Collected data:
--- START ---

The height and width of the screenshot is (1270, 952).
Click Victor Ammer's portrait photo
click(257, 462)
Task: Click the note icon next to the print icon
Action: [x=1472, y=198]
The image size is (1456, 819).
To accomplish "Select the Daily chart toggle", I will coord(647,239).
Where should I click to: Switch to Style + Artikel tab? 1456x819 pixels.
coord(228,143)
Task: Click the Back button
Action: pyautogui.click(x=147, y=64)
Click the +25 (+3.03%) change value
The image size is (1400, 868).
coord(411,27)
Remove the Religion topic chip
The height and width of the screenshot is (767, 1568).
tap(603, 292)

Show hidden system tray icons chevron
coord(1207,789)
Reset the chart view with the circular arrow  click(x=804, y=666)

--- END ---

- _Task description_:
Report the number of lines above containing the string "chart" as your sole answer.

- _Problem solution_:
2